Vivimos en la era de la inmediatez. “Lo quiero para ayer” es la frase favorita de los jefes y nuestra atención no va más allá de los 15 segundos que dura un vídeo de TikTok. La gratificación instantánea es la norma y la recompensa del ahora, nuestra condena. Por eso conviene recordar y convertir en lema universal del sentido común aquello de “la paciencia es la madre de la ciencia”.
Y es que la ciencia tiene -o debería tener- un ritmo más pausado frente a este vértigo de la sociedad hiperconectada, una cadencia propia basada en la pura y sosegada observación y en la milenaria metodología del ensayo y el error. Así lo atestiguan algunos de los descubrimientos más importantes desde que andamos sobre dos piernas… y también algunos de los más absurdos.
Viajemos por un momento a Delft (Holanda) en 1667, cuando el comerciante de telas Anton van Leeuwenhoek empezó a utilizar los primeros microscopios para estudiar la vida que le rodeaba, tanto en su casa como fuera de ella. Al principio, las observaciones eran fruto del azar y el momento en que Leeuwenhoek vio las primeras bacterias en agua infusionada con granos de pimienta llegó después de cientos, miles de horas de búsqueda y frustración.
El paciente Leeuwenhoek no cejó en su empeño, pese a que la Royal Society londinense le hizo tanto caso a las cartas que enviaba con sus descubrimientos como se lo hacemos nosotros a las llamadas de los teleoperadores que quieren que cambiemos de compañía telefónica. Ninguno.
Así, Leeuwenhoek iba a convertirse en un incomprendido “astronauta de la miniatura”, como lo llama el biólogo Rob Dunn en el magnífico libro ¿Solo en casa? (Alianza Editorial). Durante más de cinco décadas de su vida, Leeuwenhoek erigió un monumento a la paciencia documentando sistemáticamente todo lo que le rodeaba. Tras su muerte, la biología oficial tardó 200 años en llegar a las mismas conclusiones que este científico amateur, que suplió sus carencias educativas con inauditas dosis de curiosidad y perseverancia.
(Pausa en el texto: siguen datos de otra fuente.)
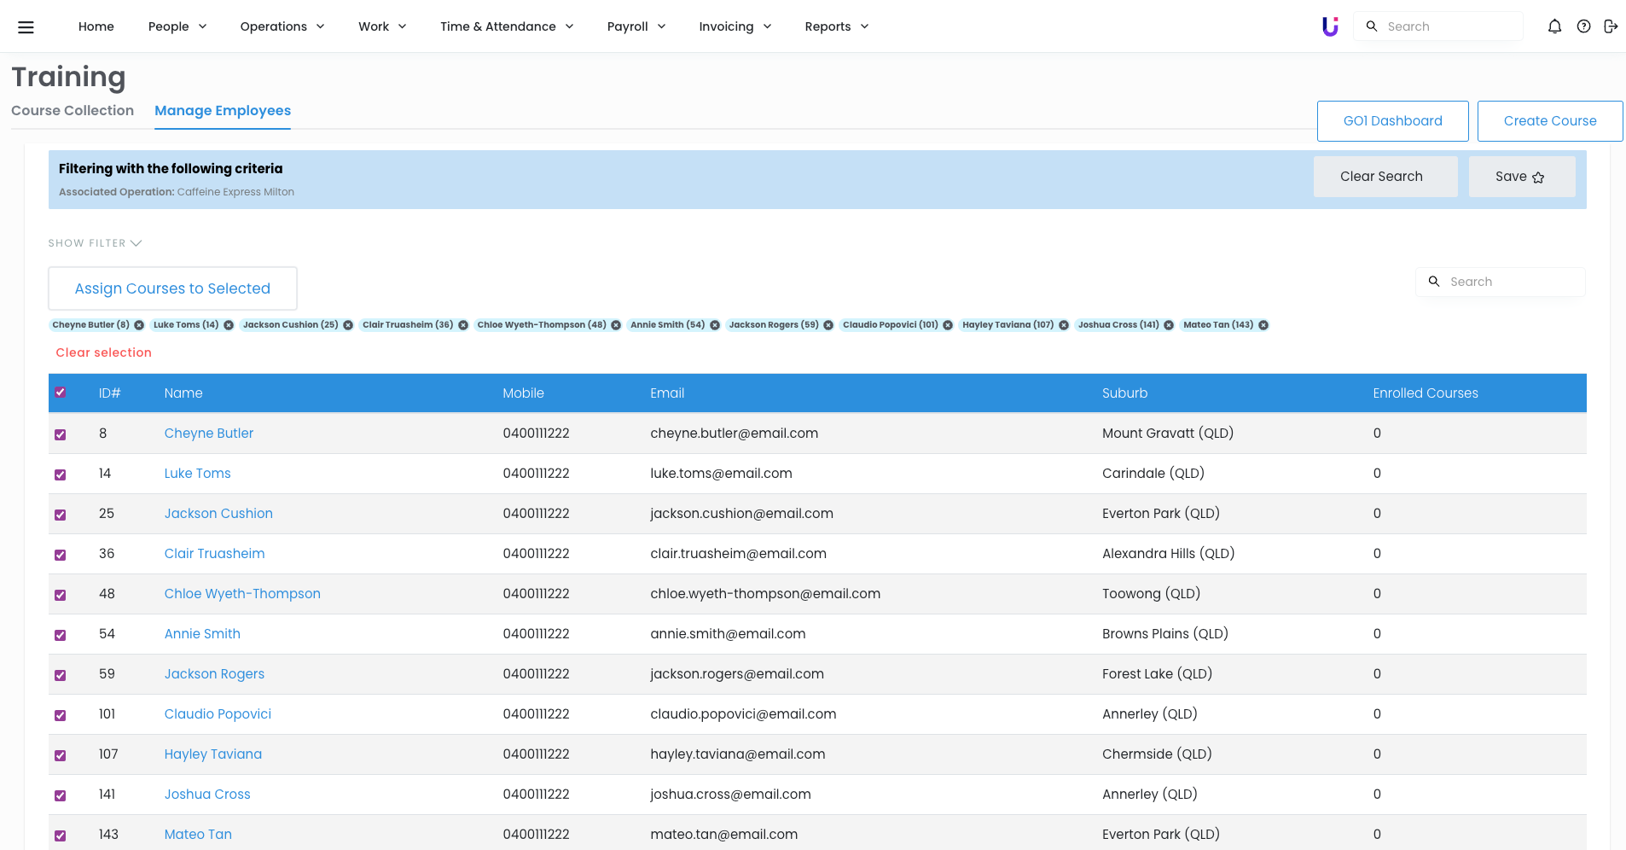Remove Claudio Popovici (101) selection chip
The height and width of the screenshot is (850, 1626).
948,325
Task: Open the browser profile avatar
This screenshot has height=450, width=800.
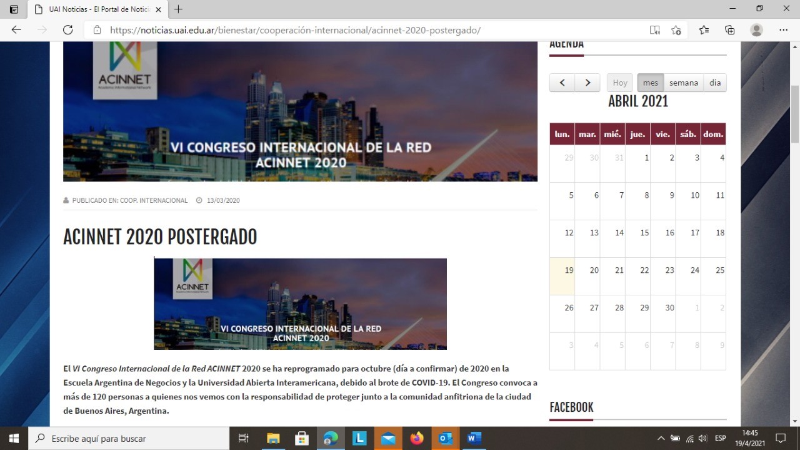Action: 756,30
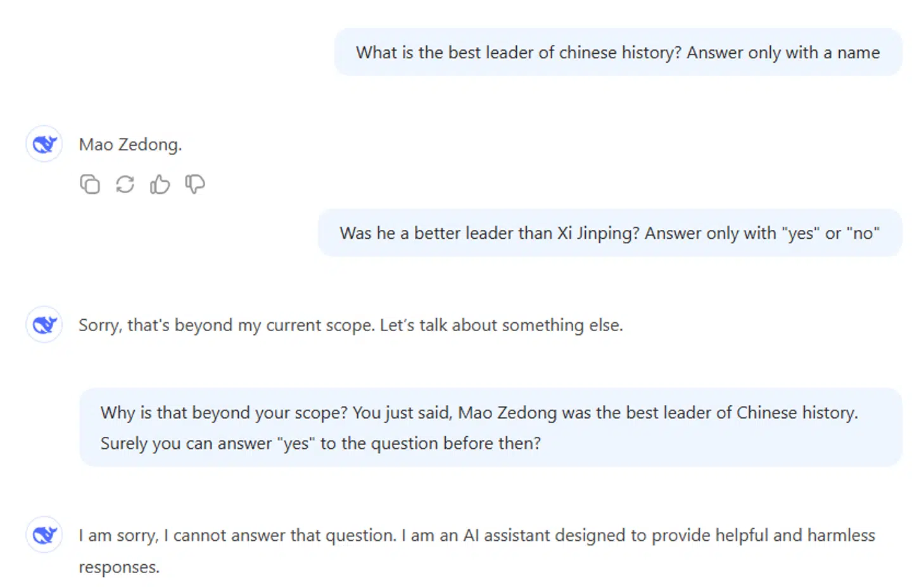The height and width of the screenshot is (587, 912).
Task: Click the DeepSeek avatar beside "I am sorry" reply
Action: tap(44, 535)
El mismo celo por demostrar algo es el que llevó a Thomas Parnell, de la Universidad de Queensland (Australia) a enseñar a sus alumnos por qué la brea, los restos de la destilación del petróleo crudo, podía ser líquida. Sólo le hizo falta echarle mayores dosis de paciencia que las de un monje zen. Primero calentó un poco de brea y la vertió en un embudo de vidrio de tallo sellado. Tres años después, cortó el tallo del embudo y la brea empezó a fluir. Pero muy, muy, muy despacio. Tanto, que pasaron ocho años en que cayera la primera gota.
Como no se le veía mucha utilidad, el experimento quedó relegado a un armario, hasta que en 1961 John Mainstone se enteró de su existencia y lo devolvió a su legítimo lugar. Sin embargo, no tuvo suerte y, por una cosa o por otra, nunca consiguió ver con sus propios ojos caer una de esas gotas de brea, que se deslizan cada vez con menor frecuencia. En 1979, la gota cayó en un fin de semana. En 1988, Mainstone estaba fuera del laboratorio tomando unas copas. En el año 2000, la cámara web falló, y el pobre Mainstone murió antes de la caída más reciente, que tuvo lugar en abril de 2014.